Transfer zum Great Barrier Reef - wie lange noch?Bild: picture-alliance/dpa/R. Kaufhold

Ein Gedanke, der auch Sarah Perkins-Kirkpatrick nicht fremd ist. "Basierend auf den aktuellen Zusagen zur globalen Emissionsreduzierung wird es bis zum Jahr 2100 noch um 2,7 bis 3 Grad wärmer werden", sagte sie der DW. "Es besteht eine sehr hohe Wahrscheinlichkeit, dass wir bis 2050 1,5 Grad überschreiten werden. Das Riff wird sich unwiderruflich verändern. Ich werde anderen nicht vorschreiben, was sie in Bezug auf ihre Reisepläne tun sollen, aber ich weiß, dass ich es meinen Kindern zeigen will - bevor es zu spät ist."

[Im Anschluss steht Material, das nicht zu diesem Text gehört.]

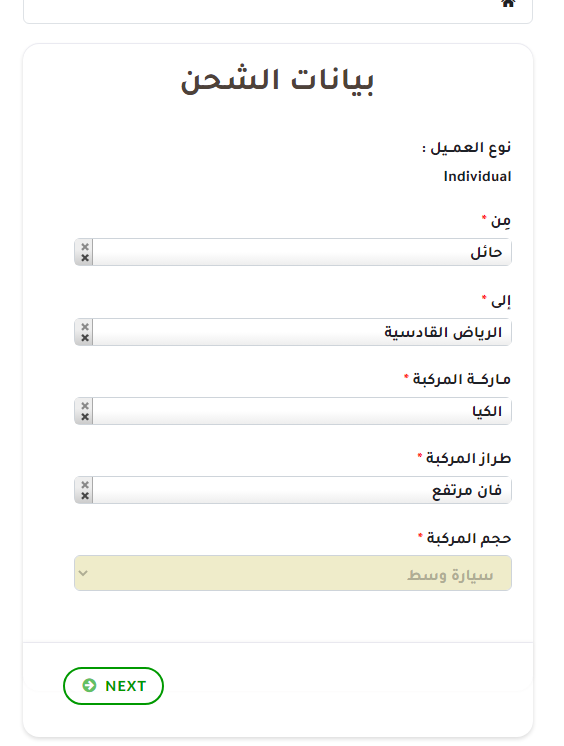
Task: Click the NEXT button
Action: 113,686
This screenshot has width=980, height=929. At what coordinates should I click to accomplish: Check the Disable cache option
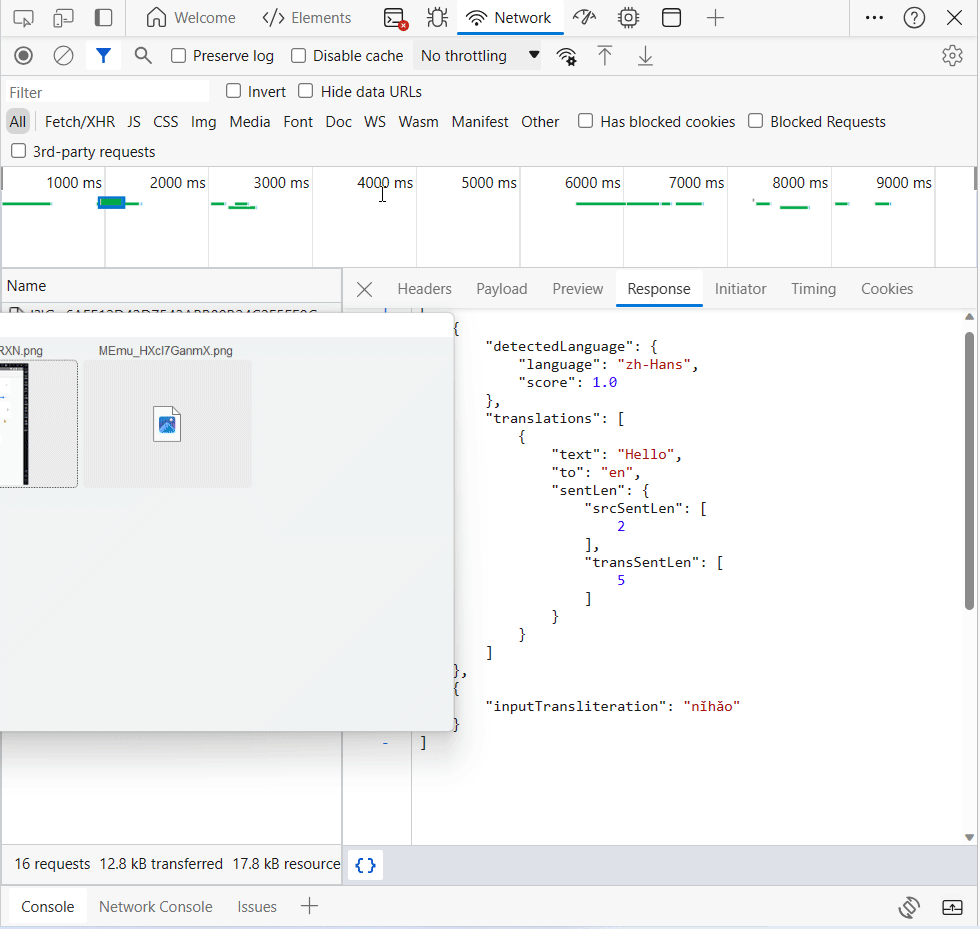pyautogui.click(x=298, y=56)
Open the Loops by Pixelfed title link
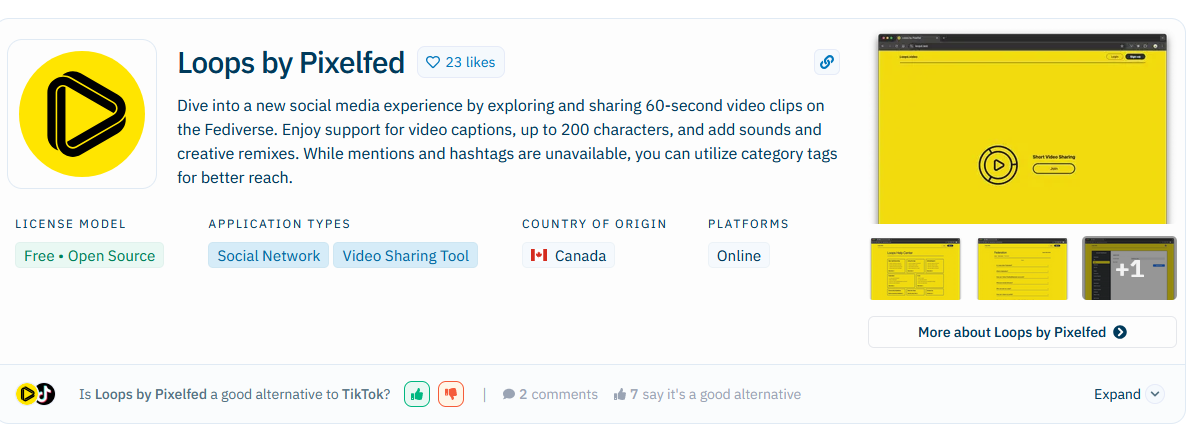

Viele Menschen wissen, dass das Great Barrier Reef nicht ewig bestehen wird, meint auch Richard Leck. Aber er glaubt, dass "es immer noch Teile des Riffs geben wird, die einem den Atem rauben werden. Das Riff ist immer noch inspirierend. Es ist noch keine Ödnis - sondern eine unglaubliche Sache, die es wert ist, gerettet zu werden."